== Exercise objective ==
Locate each line in the items below that contains the word "checkbox", and copy those lines in full.
* begin *
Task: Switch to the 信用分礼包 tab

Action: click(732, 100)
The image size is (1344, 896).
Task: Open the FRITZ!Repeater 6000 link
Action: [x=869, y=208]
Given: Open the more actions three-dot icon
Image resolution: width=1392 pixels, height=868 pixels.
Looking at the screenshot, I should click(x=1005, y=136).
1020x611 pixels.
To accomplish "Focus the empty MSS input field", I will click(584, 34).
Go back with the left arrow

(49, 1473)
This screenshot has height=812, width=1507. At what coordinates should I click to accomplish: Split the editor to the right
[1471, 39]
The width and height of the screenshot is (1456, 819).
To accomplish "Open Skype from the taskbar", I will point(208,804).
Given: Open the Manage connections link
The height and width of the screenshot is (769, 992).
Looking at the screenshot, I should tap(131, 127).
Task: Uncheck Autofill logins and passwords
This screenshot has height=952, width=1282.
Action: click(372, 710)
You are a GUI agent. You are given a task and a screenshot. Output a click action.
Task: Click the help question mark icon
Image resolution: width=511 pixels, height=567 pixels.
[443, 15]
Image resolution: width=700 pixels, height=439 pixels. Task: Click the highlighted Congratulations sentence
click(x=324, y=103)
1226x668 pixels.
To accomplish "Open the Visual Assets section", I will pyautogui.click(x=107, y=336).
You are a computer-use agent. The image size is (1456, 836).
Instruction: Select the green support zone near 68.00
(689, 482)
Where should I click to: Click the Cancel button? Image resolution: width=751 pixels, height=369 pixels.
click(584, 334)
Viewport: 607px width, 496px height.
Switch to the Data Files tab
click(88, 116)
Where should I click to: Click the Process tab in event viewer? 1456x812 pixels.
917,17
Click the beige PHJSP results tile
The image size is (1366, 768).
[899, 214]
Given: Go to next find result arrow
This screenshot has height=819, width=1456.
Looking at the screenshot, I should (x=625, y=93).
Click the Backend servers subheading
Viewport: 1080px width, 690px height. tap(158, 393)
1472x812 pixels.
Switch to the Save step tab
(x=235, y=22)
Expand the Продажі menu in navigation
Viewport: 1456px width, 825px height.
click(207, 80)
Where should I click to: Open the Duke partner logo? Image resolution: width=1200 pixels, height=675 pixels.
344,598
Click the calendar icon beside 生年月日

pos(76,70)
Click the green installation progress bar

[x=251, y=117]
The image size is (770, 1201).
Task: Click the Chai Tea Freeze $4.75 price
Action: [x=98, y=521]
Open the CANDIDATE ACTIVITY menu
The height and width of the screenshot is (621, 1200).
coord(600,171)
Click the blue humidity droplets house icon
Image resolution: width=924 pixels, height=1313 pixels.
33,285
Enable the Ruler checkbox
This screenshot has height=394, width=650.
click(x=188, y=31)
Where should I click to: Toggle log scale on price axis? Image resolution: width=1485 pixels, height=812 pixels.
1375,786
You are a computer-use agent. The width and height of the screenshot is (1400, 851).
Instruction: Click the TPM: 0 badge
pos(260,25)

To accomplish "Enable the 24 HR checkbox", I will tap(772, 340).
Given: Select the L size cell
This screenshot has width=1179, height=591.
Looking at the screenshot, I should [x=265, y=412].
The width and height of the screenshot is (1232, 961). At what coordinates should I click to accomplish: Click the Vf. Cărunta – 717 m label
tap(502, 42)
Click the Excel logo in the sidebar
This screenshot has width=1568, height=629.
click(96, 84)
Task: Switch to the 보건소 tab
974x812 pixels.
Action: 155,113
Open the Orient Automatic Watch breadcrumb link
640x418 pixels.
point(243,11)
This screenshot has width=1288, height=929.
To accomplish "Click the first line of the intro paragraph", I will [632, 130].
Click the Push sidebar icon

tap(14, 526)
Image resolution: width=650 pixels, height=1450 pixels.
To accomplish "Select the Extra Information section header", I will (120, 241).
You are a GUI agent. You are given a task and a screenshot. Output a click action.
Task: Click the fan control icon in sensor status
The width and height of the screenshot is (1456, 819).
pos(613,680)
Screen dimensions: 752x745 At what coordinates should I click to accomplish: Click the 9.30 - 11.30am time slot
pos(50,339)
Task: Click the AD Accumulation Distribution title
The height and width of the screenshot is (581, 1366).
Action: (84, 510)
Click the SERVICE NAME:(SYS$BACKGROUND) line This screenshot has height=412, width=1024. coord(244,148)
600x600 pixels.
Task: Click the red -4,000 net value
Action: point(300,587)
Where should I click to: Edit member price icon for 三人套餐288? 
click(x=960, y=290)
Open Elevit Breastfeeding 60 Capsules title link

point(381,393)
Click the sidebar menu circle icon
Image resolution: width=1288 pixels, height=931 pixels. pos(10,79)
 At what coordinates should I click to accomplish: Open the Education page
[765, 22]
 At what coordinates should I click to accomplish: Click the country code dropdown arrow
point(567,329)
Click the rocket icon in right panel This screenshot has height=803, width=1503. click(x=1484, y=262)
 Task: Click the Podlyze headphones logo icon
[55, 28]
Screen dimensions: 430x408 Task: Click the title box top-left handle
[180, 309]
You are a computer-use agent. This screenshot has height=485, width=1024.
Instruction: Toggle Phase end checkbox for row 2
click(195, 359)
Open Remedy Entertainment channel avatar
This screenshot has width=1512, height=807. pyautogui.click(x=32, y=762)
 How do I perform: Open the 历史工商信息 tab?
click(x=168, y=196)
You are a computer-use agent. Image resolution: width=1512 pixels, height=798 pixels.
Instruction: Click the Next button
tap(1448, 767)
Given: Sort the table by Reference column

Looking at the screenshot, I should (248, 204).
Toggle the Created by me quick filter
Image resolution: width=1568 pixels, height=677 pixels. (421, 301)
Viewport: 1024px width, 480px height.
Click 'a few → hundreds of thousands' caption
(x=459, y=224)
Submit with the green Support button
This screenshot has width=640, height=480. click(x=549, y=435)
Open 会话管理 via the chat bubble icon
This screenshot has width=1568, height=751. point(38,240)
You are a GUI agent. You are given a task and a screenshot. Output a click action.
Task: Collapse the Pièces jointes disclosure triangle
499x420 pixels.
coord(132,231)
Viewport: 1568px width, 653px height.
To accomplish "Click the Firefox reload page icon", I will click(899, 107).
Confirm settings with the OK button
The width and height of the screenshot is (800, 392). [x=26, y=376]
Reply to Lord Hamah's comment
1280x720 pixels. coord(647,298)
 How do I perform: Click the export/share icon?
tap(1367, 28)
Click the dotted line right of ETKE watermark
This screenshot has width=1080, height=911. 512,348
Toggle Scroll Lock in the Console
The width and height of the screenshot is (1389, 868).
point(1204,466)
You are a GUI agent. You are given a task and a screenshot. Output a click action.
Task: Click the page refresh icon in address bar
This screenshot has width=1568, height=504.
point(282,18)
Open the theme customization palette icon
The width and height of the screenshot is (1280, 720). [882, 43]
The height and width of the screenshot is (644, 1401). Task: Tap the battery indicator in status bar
* end *
== Response ==
Enable the Ruler checkbox
To accomplish "Enable the 24 HR checkbox", I will tap(772, 340).
Instruction: Toggle Phase end checkbox for row 2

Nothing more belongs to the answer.